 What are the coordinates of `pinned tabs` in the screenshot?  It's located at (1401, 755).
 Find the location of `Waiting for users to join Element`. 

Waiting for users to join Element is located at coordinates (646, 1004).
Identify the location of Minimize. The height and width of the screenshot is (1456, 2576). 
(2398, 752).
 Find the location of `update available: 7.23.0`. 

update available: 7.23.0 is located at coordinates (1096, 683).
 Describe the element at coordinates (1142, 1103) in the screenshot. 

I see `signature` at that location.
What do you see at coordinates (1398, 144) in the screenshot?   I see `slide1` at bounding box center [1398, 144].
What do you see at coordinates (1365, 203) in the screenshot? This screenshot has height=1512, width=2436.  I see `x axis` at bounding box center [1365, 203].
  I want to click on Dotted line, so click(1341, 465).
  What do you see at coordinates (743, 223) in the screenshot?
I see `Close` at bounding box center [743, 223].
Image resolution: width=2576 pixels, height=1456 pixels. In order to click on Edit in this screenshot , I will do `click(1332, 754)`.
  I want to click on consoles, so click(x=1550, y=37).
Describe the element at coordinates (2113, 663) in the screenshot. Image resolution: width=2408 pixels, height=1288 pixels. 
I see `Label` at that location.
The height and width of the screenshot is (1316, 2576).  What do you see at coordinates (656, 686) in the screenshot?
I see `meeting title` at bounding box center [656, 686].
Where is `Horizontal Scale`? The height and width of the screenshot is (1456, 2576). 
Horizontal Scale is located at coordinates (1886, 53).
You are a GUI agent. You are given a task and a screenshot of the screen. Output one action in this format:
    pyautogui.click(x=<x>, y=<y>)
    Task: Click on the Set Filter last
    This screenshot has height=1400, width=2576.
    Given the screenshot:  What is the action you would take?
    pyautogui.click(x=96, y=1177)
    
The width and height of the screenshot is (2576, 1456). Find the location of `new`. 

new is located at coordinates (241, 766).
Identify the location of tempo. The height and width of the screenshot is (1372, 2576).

**Stated exercise:**
From the records above, gather each line that contains the word "resolution" and copy it in full.

**Answer below:**
Image resolution: width=2576 pixels, height=1456 pixels. In order to click on Edit in this screenshot , I will do `click(1332, 754)`.
Describe the element at coordinates (2113, 663) in the screenshot. Image resolution: width=2408 pixels, height=1288 pixels. 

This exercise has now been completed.